EXCERPT PROVIDED:

# Annoying focus issue?



## Starskream666 (Jun 10, 2013)

I have a canon 60d. Bought it new. 

I noticed a while ago, i was just playing with my 50mm seeing how sharp i could focus on this little statue ornament thing i had... I had the camera on single shoot focus mode (can't remember the name... not ai servo and not the other one hah)

When I focused through the viewfinder at say the head... it would look in focus but when i took the picture it would be slightly out of focus :/ id have to aim my focus at its chest to get the head in focus or something like that... basically i'm saying where I was actually focusing, the shots weren't coming out focus'd.... but were focused in the viewfinder.

Any ideas?


----------



## Josh66 (Jun 10, 2013)

Under the rubber eyecup, there is a little wheel that adjusts the focus of what you see in the viewfinder - this may have moved.


----------



## KmH (Jun 10, 2013)

What Josh is referring to is known as the diopter adjustment.

See page 39: Basic Operation - Adjusting the Viewfinder Clarity - of your Canon 60D users manual.

DATA:
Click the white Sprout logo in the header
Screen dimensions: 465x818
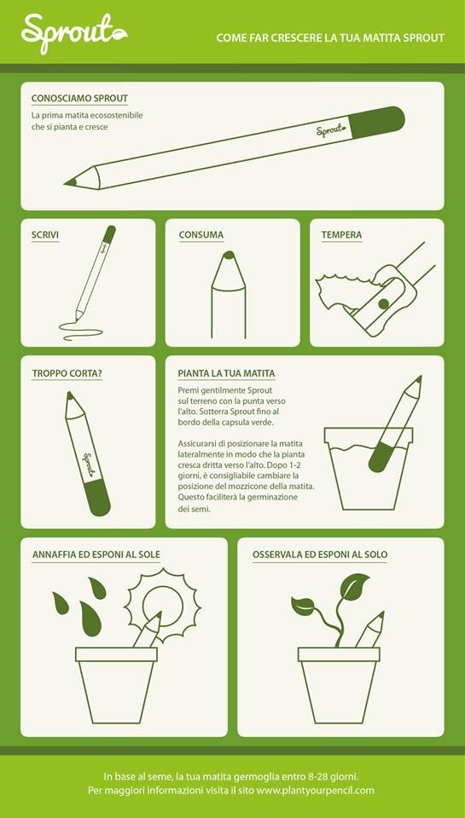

TO BE DONE: Carry on the forum thread about the Canon 60D focus problem, starting right after its last post. The material isn't needed here.

TASK ANSWER:
----------



## Starskream666 (Jun 10, 2013)

Ah no I know what you mean but its not that... if it were that then it would look blurry through the viewfinder not sharp.


----------



## Starskream666 (Jun 10, 2013)

someone on another thread mentioned something about maybe a smudge being on a guys sensor which caused this problem


----------



## cptkid (Jun 10, 2013)

is it just with your 50 or does it happen with other lenses?


----------



## KmH (Jun 10, 2013)

You can't see the image sensor in the viewfinder.
The main and secondary mirrors are between the image sensor, and the viewfinder and the shutter curtains are closed.


----------



## Josh66 (Jun 10, 2013)

Starskream666 said:


> someone on another thread mentioned something about maybe a smudge being on a guys sensor which caused this problem



I believe that may have been me.  That thread had sample photos though, and that explanation seemed at the time to be one of the things that could have possibly caused the issue that person was having.  Anyway, after more information, it seems to not be the actual issue.

In general, dust (or whatever), when visible though the viewfinder is most likely on the focusing screen - in which case it is physically not possible for it to also be in the resulting photo.  Dust that is on the sensor (which can be noticed in the resulting photo) can never be seen through the viewfinder.  (One exception might be live view.)


----------



## bratkinson (Jun 11, 2013)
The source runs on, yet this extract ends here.